Capability-focused hardening across the backend and frontend trust boundaries.

  • Cross-tenant ContextVar leak in the s3fs proxy hook closed. PyIceberg writes parquet via a ThreadPoolExecutor; ContextVars don't propagate to executor workers by default, so the prior fix used an endpoint-keyed global registry that was vulnerable to overwrite when two tenants shared an endpoint URL. Replaced with a global ThreadPoolExecutor.submit monkeypatch that wraps the callable in contextvars.copy_context() — matches asyncio's loop.run_in_executor semantics. Documented in MONKEYPATCHES.md §6.
  • Path-param service-scope desync — analyst sessions could supply a service_id path param that didn't match their session scope on a handful of mutation endpoints. Centralised the check via a router-utils helper invoked on every scoped route.

* * *

### [Written tasks]
1. Please translate this sentence from the security hardening notes into Spanish: "Centralised the check via a router-utils helper invoked on every scoped route."
2. Write the next part of the security hardening notes, picking up after their final sentence.

### [Information shown]
* * *

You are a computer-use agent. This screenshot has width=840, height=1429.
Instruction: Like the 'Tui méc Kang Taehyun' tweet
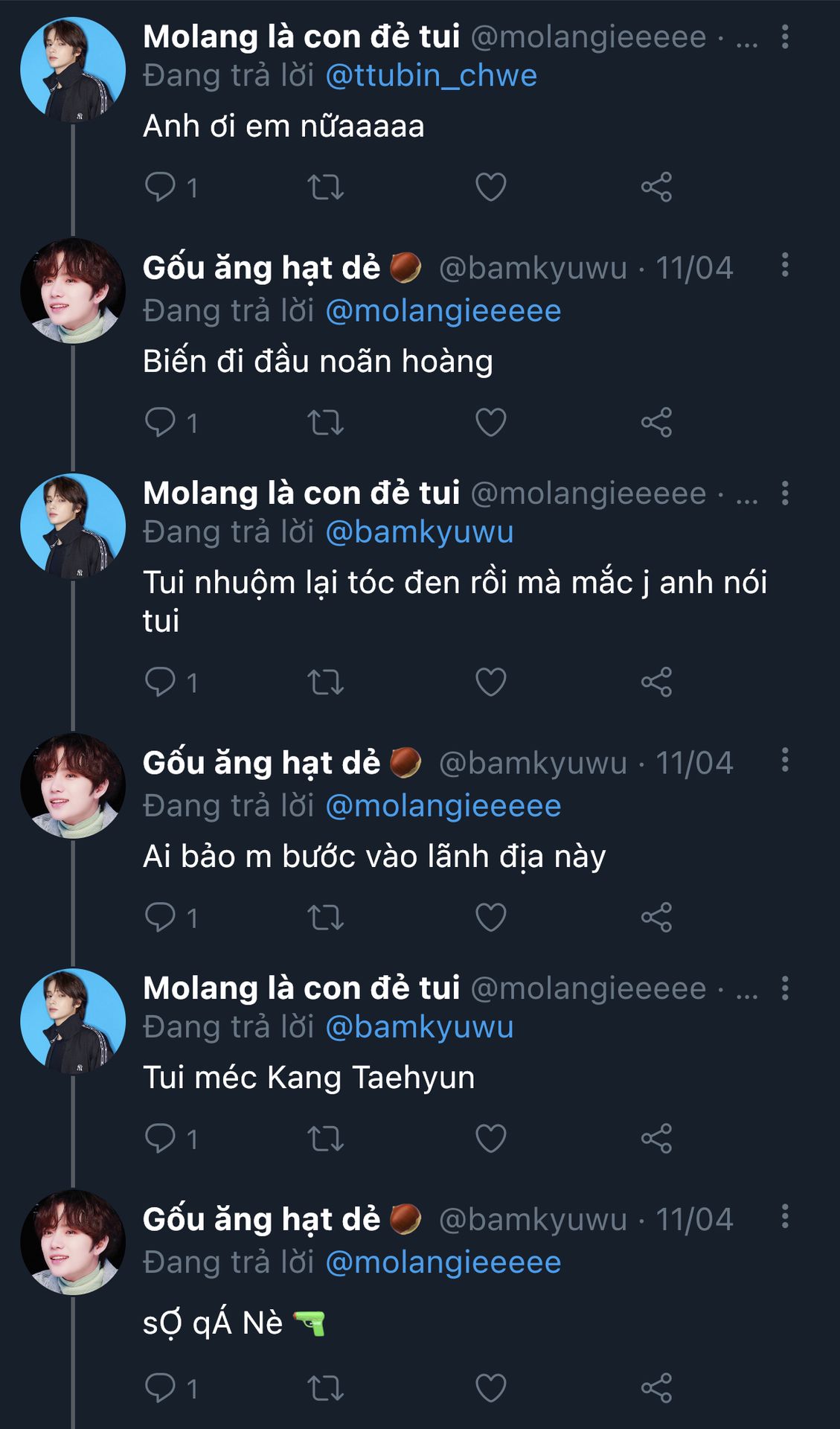490,1138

* * *

### [Task responses]
1. Se centralizó la comprobación mediante un helper de router-utils que se invoca en cada ruta con alcance.

2.
  • Secret-in-URL leak on downloads — the download endpoint previously embedded the shared CDN secret in the redirect URL where it could land in browser history / referrer headers. Switched to a signed short-lived bearer that's stripped before the redirect.
  • Strict input validation on the destructive-op surface — provision teardown, NGWAF workspace mutations, scoring threshold + enforce-status-code + recv-exclusion-regex changes — runs through length caps, character allowlists, and (where applicable) falco static analysis before any VCL ships.
  • CSRF gates — moved GET→POST on logging-settings/update and sibling state-changing endpoints that were addressable via GET.
  • Authorisation tightening — share-admin endpoints reject the Caddy-marker header from non-Caddy paths; claim_token path consolidated under a single atomic UPDATE so concurrent claims can't both succeed.
  • Cross-tenant cache audit — re-verified that every per-tenant cache key includes service_id; closed two missing entries on insights and origin paths.
  • Thread leak fix — the share-login flow was leaking a daemon thread per failed login on multi-worker setups; the new on-demand SQLite rehydration replaces the thread entirely.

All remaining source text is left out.